Several Maker Faire Rome panel sessions dealt with "biology 2.0", a new term created to describe biology as the next field of research to be contaminated by Makers' hacking approach. Digital fabrication has been applied mainly to conventional prodution processes and inorganic materials: what will happen extending it to biology? A lot of exciting stuff, we think, but for obvious reasons this new development will take its time.

But this doesn't mean that no one is experimenting a mix of biology, creativity and do-it-yourself hardware. Meet japanese designer-biochemist Marin Sawa and her Algaerium Bioprinter, a prototype of 3D printer using different microalgae (Chlorella, Spirulina…) as coloured inks. In its first installations, the Bioprinter printed microalgae to create a new kind of experimental textiles, but the project's scope is much wider and with a broader impact on everyday's life.

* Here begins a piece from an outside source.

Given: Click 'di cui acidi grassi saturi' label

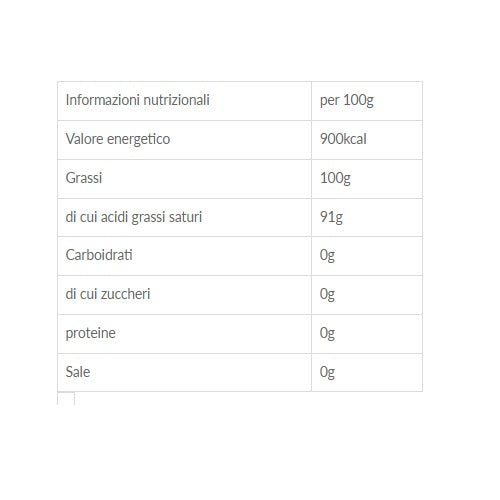Looking at the screenshot, I should 134,217.
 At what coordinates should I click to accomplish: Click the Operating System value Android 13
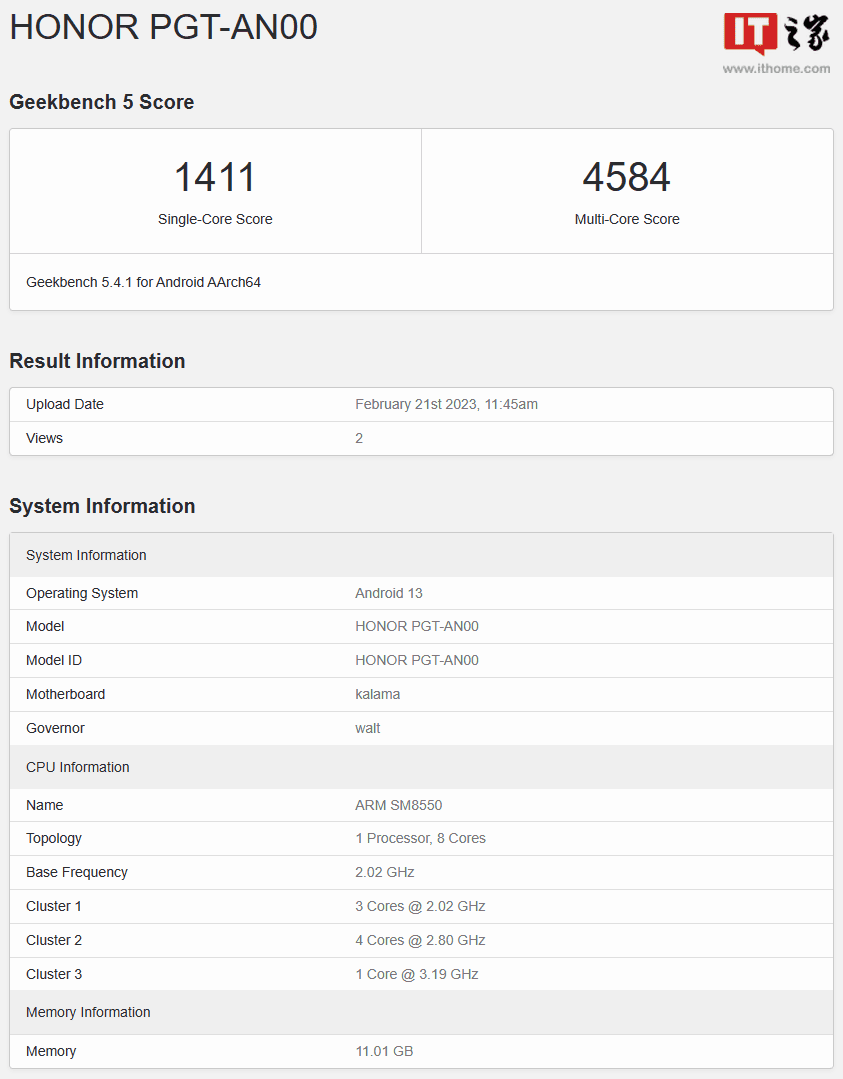coord(389,593)
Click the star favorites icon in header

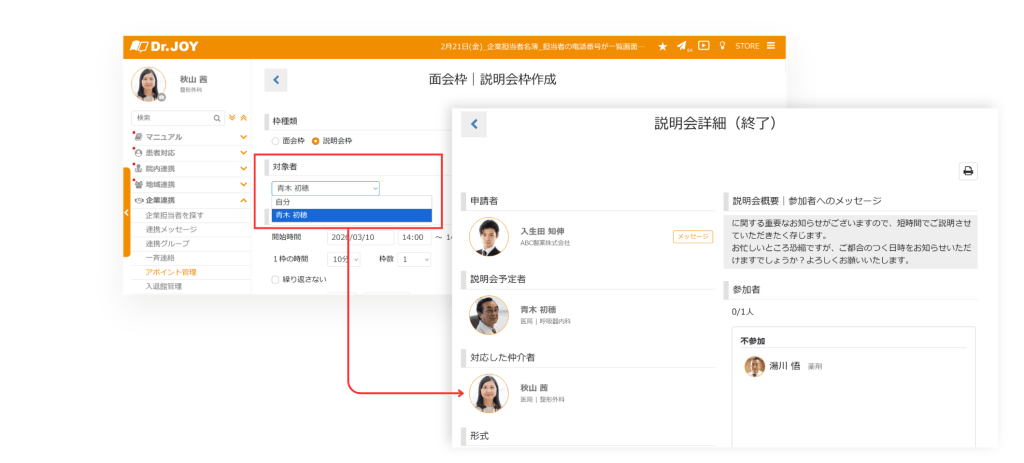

Working with Imperial College London, Marin Sawa wants to develop a new low cost algae-printing technology suitable for domestic use. In the future, we will be able to print algae directly at our home, to literally "build" health food supplements. Microalgae are in fact "superfood" because they are full of vitamins, minerals and nutrients.

On a bigger scale, Marin Sawa describes an immediate future in which devices like the Algaerium Bioprinter will foster a new form of urban agriculture. Microalgae will be "farmed" in our cities and printed on demand to increase food safety.